The default data preprocessor in MMPreTrain could do the pre-processing like following:
1. Move data to the target device.
2. Pad inputs to the maximum size of current batch.
3. Stack inputs to a batch.
4. Convert inputs from bgr to rgb if the shape of input is (3, H, W).
5. Normalize image with defined std and mean.
6. Do batch augmentations like Mixup and CutMix during training.
You can configure the data preprocessor by the ``data_preprocessor`` field or ``model.data_preprocessor`` field in the config file. Typical usages are as below:
.. code-block:: python
data_preprocessor = dict(
# RGB format normalization parameters
mean=[123.675, 116.28, 103.53],
std=[58.395, 57.12, 57.375],
to_rgb=True, # convert image from BGR to RGB
)
Or define in ``model.data_preprocessor`` as following:
.. code-block:: python
model = dict(
backbone = ...,
neck = ...,
head = ...,
data_preprocessor = dict(
mean=[123.675, 116.28, 103.53],
std=[58.395, 57.12, 57.375],
to_rgb=True)
train_cfg=...,
)
Note that the ``model.data_preprocessor`` has higher priority than ``data_preprocessor``.
.. autosummary::
:toctree: generated
:nosignatures:
ClsDataPreprocessor
SelfSupDataPreprocessor
TwoNormDataPreprocessor
VideoDataPreprocessor
.. module:: mmpretrain.models.utils.batch_augments
Batch Augmentations
^^^^^^^^^^^^^^^^^^^^
The batch augmentation is a component of data preprocessors. It involves multiple samples and mix them in some way, such as Mixup and CutMix.

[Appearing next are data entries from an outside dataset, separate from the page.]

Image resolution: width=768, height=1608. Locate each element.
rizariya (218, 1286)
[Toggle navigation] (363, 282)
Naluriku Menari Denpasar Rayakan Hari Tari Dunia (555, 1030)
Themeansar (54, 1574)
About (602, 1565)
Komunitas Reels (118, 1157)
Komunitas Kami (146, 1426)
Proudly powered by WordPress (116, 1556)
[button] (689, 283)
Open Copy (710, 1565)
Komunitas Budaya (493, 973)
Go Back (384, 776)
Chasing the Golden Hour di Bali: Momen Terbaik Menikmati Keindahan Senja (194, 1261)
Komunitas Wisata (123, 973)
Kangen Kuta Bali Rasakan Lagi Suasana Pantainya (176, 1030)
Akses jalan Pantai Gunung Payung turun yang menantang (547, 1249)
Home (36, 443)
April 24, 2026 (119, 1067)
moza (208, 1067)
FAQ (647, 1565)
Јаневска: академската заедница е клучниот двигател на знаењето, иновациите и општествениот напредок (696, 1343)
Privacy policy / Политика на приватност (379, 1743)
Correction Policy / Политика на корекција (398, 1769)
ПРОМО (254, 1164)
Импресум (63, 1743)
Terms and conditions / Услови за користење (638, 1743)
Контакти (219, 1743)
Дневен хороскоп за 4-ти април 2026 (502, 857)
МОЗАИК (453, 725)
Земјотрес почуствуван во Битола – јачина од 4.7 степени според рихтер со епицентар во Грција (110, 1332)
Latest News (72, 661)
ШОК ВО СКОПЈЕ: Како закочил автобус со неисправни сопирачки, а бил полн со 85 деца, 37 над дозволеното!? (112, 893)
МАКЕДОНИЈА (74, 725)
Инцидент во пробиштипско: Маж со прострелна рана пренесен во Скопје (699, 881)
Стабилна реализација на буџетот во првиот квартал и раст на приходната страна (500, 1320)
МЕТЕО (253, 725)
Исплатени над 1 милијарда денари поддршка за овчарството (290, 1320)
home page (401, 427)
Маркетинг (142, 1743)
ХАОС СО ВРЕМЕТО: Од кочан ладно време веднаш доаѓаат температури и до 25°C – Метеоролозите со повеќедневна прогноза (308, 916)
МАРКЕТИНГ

These augmentations are usually only used during training, therefore, we use the ``model.train_cfg`` field to configure them in config files.
.. code-block:: python
model = dict(
backbone=...,
neck=...,
head=...,
train_cfg=dict(augments=[
dict(type='Mixup', alpha=0.8),
dict(type='CutMix', alpha=1.0),
]),
)
You can also specify the probabilities of every batch augmentation by the ``probs`` field.
.. code-block:: python
model = dict(
backbone=...,
neck=...,
head=...,
train_cfg=dict(augments=[
dict(type='Mixup', alpha=0.8),
dict(type='CutMix', alpha=1.0),
], probs=[0.3, 0.7])
)
Here is a list of batch augmentations can be used in MMPreTrain.
.. autosummary::
:toctree: generated
:nosignatures:
:template: callable.rst
Mixup
CutMix
ResizeMix